All effective Christianity Just Is rooted in individual discernment and responsibility; and we need to be honest enough to acknowledge this - or else we are living a lie built on a delusion. 

Aggressively ranting and raving, or even manic self-congratulation and boasting, does no more objective good than (maybe) operating as a form of self-psychotherapy, intended to conceal-from oneself a fundamental personal dishonesty.  


What is the relationship between Christianity and the decline of the world? The basis of Romantic Christianity

It used to be assumed (taken for granted) among Christians, that the coming of Jesus Christ made the world a better place in some ultimate sense; and that conversion of a person or nation to being Christian did much the same. 

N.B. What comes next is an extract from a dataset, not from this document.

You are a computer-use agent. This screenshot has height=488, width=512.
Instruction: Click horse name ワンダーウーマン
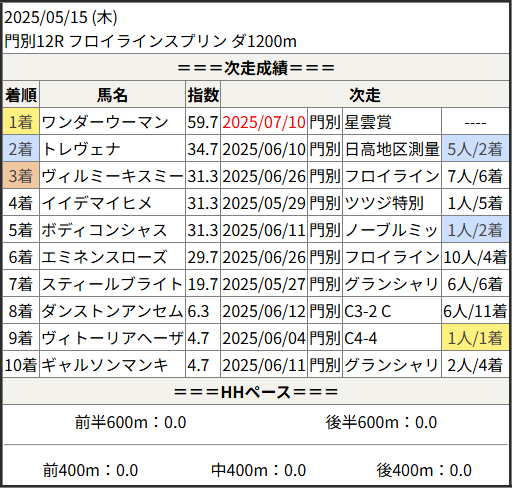coord(105,122)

But I regard it as a fact that - spiritually - the world now is much worse than was the world 2000 years ago; because there has never before been so much (and top-down, official, propagandized, mandatory) inversion of true values


I regard Christianity as essentially about the next world, not this-world; so its effects on this-world are secondary to changes in attitudes and expectations consequent upon the desire for salvation. It is the desire for salvation - and also the expectation - that constitute the main societal effect of Christianity; and this main effect has manifested very differently among Christians of different types, times and places.  

Standing where we are, in 2023 and in The West; we find a world that has not just turned away from Christianity, but turned against it. 

Like it or not; the societal agendas of Christianity (and the other religions) have been subverted, corrupted... and are now largely subordinated-to, indeed assimilated-into, an international leftist, atheist, materialist ideology. 

A Christian now stands largely alone, or with a handful of companions; in a world where institutions (including churches) are actively net-evil - or else in present danger of becoming-so. 


The fact of Christianity's failure to make the world a better place ought not to surprise anyone whose faith is rooted in the Fourth Gospel - but that has not been the basis of Christianity (which, in practice, is rooted in the Synoptic Gospels, the Epistles, or church theology and tradition). 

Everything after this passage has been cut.